As tech companies come to dominate more of the welfare space, harnessing “progressive” language to justify their encroachment, the welfare state will increasingly fall to the idolatries of the market and the lust for profit. The tech industry is full of anti-state activists, libertarians whose call to arms, “move fast and break things,” is a promise to dismantle not only old market models but also the state and its social programs.
That Third Way progressives looking for “solutions” and “innovations” are easy marks for this play is beyond doubt. For years, reformed progressives from the Tony Blair and Bill Clinton era have been constructing playbooks in brushed aluminum prose, always “innovating” and solving problems by way of “deliverology,” or whatever new fad is sweeping marketing schools or MBA programs or Silicon Valley boardrooms.
“Progressive” Platform Patter
Any commitment to solving welfare state challenges by way of for-profit tech subscription models — instead of, say, a state database or service — is a canary in the coal mine for the government’s commitment to serving those in need. By the time third-party websites are singing the required but perfunctory praise of “health equity,” “community engagement,” “overcoming systemic barriers of inequity,” and so forth, while extracting whatever profit they can manage, the welfare state is in deep trouble.
By endorsing these “market-based solutions,” liberal enthusiasts of tech solutionism are constructing a powerful and terrible beast that will ultimately seek to displace what’s left of the state’s role in ensuring widespread care for its citizens. Why create state-led initiatives when you can farm them out?
Organizations like Findhelp present a perfect marriage of libertarianism, professional-managerial class technocracy, and Silicon Valley techno-utopianism. While the socialist left struggles for a return to class politics and universal programs, this new model undermines these efforts by way of a sanctimonious air of superiority.
You can almost hear the condescension in their questions: “Do you want actual help or government ineptitude?” Or the judgment, as they admonish that “while you fret about inequality, we’re doing the work to smash inequity in the workplace!” Or perhaps, worst of all, for those of us who are sometimes forced to rub shoulders with these people, are the lectures over dinner or drinks about the power of the gizmos and sublime genius that will, at last, “unlock Whole Person Care.” It’s a hellscape.

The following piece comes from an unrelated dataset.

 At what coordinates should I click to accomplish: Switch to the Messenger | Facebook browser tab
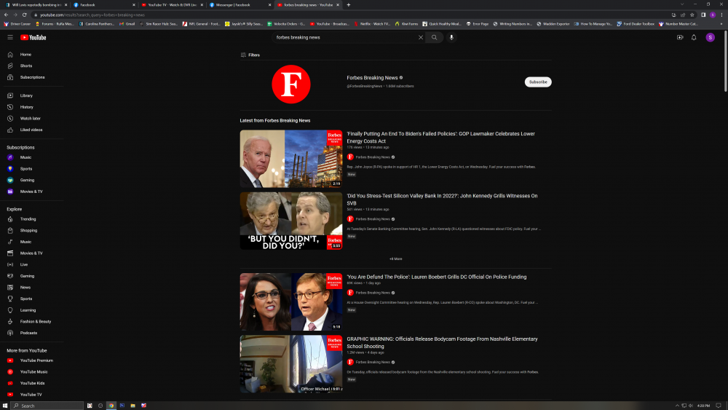click(x=236, y=4)
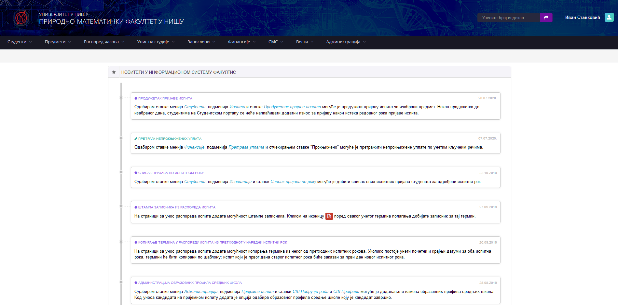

Techno-Solutionism Won’t Save Us
The idea that technological tools can help solve coordination and access problems isn’t mistaken; in fact, these tools are essential for tackling such problems. The issue is that the tools aren’t the point. The danger of profit-driven techno-solutionism lies in its tendency to privatize fundamentally public projects, ultimately overshadowing, and potentially eliminating, the role of the state. It echoes the Ronald Reagan–era mantra that government isn’t the solution to your problems, but the problem itself.
Implicit in missions such as those of FindHelp is the premise that the state cannot or will not accomplish the work that must be done to care for its people. And if that’s true — and hollowing out the welfare state will, indeed, ensure it is — then, of course, only the free market can step in to solve the problem. Never mind that the problem has been created by the very class that wishes for the state to fail, wither, and die so that it can fill the void.
Rebuilding the welfare state means rejecting the marriage of Third Way politics and Silicon Valley promises. We must begin by turning away from the burnished claims of the start-up community. We must recognize that its “progressive” argot is nothing but the seductive rhetoric of forces that are, at best, naive do-gooders blinded by their class positions and, at worst, cynical profiteers deploying shiny-happy bombast to mask their true goal of making a killing.